The mean percentage of CD4 obtained in this study for adult population is similar to the Malaysian population 20 and is lower than the 42% in Romania 21 and 47% in Turkey. 18 In this study, in view of the statistical difference in both the CD4 count and the percentage of CD4 obtained for both gender in adult and childhood, it is imperative to establish a reference range separately for each of them. The reference range of CD4 count was significantly higher in females than in the males, and this result is in agreement with other studies in Africa, 8,12,14,19 India, 2,22 and Britain. 23 This reported gender difference in CD4 counts is attributed to the effect of sex hormones. 23
In children ≤1 month of age, the mean CD4 count obtained is lower than the 3050 reported in Saudi Arabia 24 but higher than the 2000 reported in Malawi, 25 2001 in Cameron, 26 and 1816 in Ethiopia. 27 For those between 2 months of life to 1 year, the mean CD4 count is lower than the 2200 in Malawi 25 and 2252 in Cameron, 26 but lower values were obtained in the developed countries like the Netherlands 28 and the United States. 29,30 The CD4 count observed in children of African countries was found to be lower than the values reported in children of developed countries. This difference is attributed to genetics or environmental factors or a combination of both factors. We observed that the mean CD4 count and percentage of CD4 peaked in the first year of life and then decreased during childhood. Similar trend was also observed in previous studies in Africa and elsewhere. 24,26,27
The present study also shows that age and gender are significant determinants of CD4 count and its percentage. CD4 count and percentage of CD4 were significantly higher in females than in males and declined significantly with increasing age. From the neonatal period to adulthood, the percentage of CD4 shows less variation than that of CD4 count. The World Health Organization has stated that percentage of CD4 rather than the CD4 absolute count may be preferred as the best surrogate marker for monitoring HIV-infected children of all ages, rather than just among those aged <5 years. 31
We also compared our findings with the previous study in Nigeria and found a statistically significant difference in the values of CD4 count obtained in the 2 studies. Considering the significant difference in parameter between the 2 studies in the same country, this result has an important implication for the use of T-lymphocyte subset measurements for the evaluation and treatment of HIV-infected patients in this locality and recruitment in clinical trials.

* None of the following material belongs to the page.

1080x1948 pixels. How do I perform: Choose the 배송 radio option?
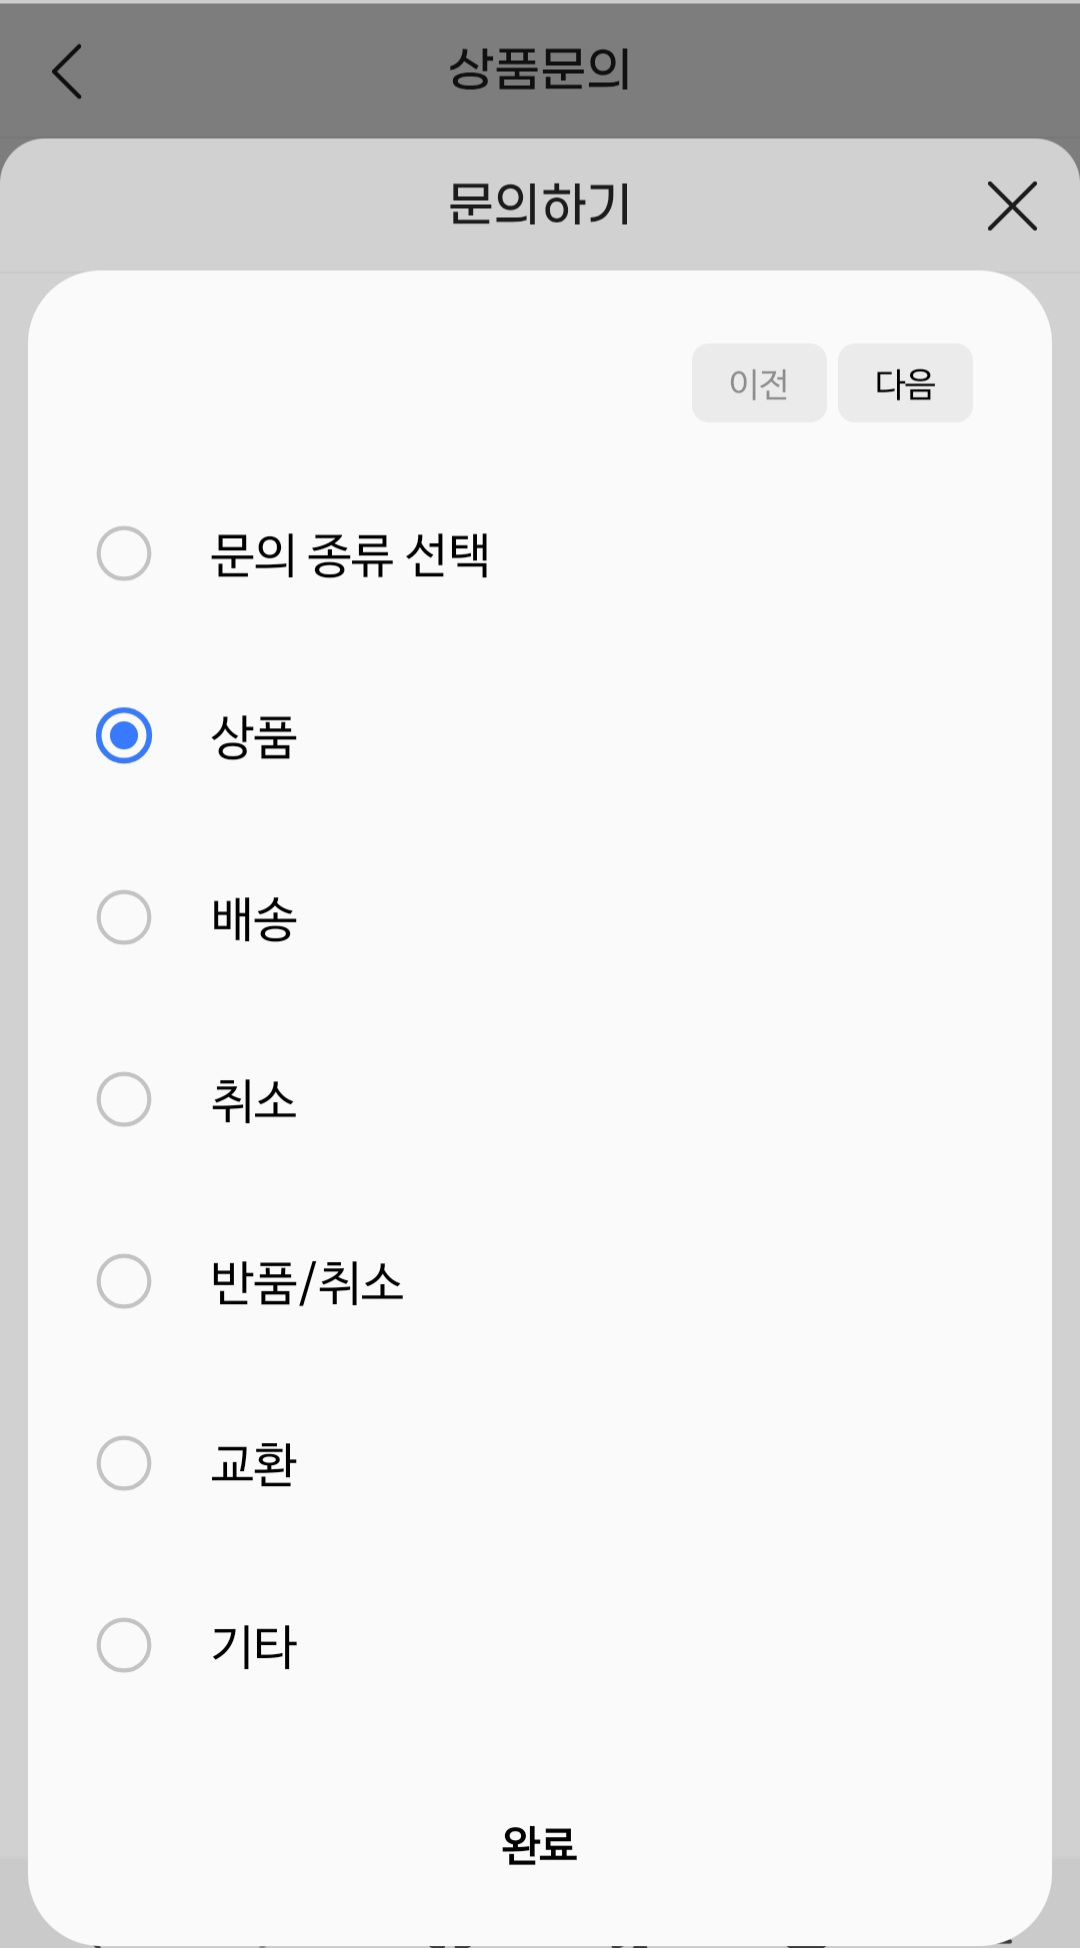[x=124, y=918]
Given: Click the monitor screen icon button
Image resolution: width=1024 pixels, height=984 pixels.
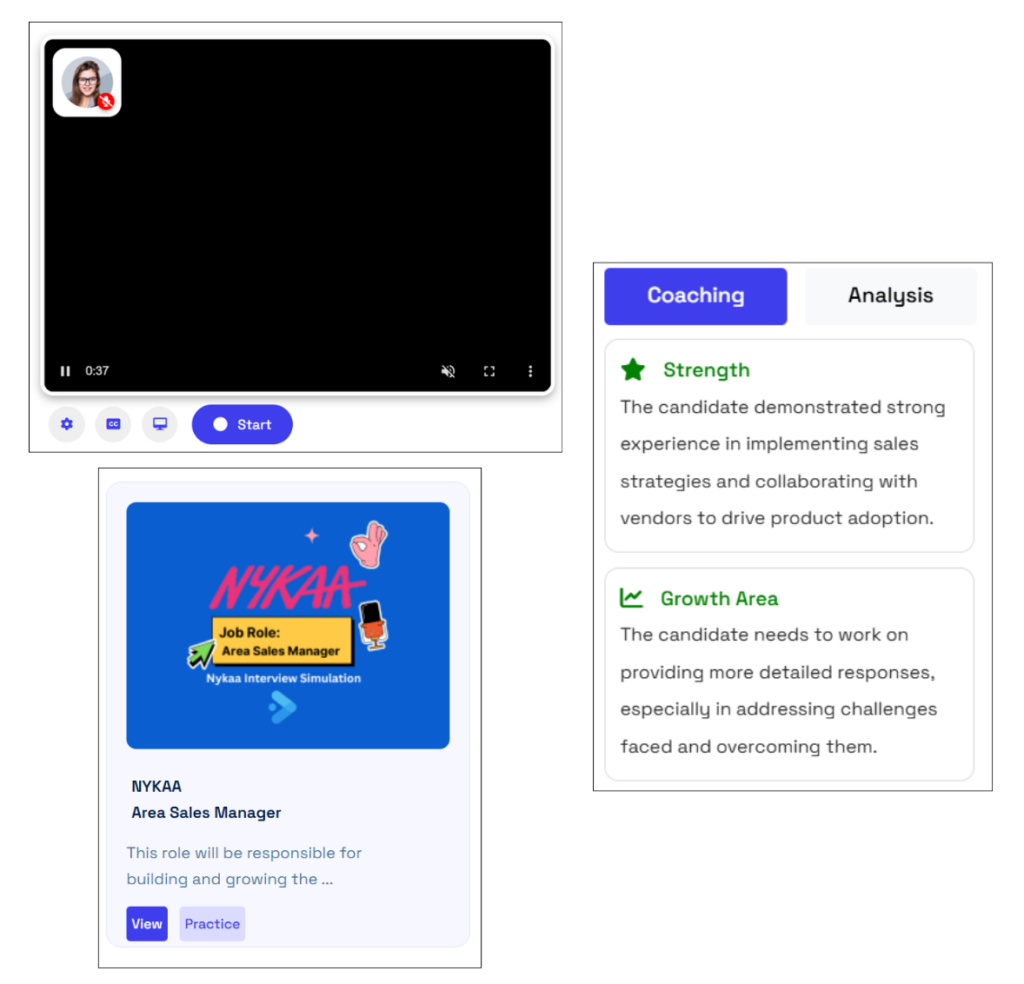Looking at the screenshot, I should tap(159, 424).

The strength of this study was its ability to establish a reference range in both adult and children population in Nigeria with a large sample size. However, we were limited by our inability to determine the counts of other subsets of T lymphocytes.
Conclusion
We therefore advocate the use of CD4 count range derived in this study because it is lower than the national reference values.
Footnotes
Acknowledgments
The authors wish to thank the Laboratory staff of Abaniselolu Hospital, Adeta, Ilorin, for their assistance. We also appreciate the scientists working at HIV/HAART Laboratory of the University of Ilorin Teaching Hospital for their support.
Declaration of Conflicting Interests
The author(s) declared no potential conflicts of interest with respect to the research, authorship, and/or publication of this article.
Funding
The author(s) received no financial support for the research, authorship, and/or publication of this article.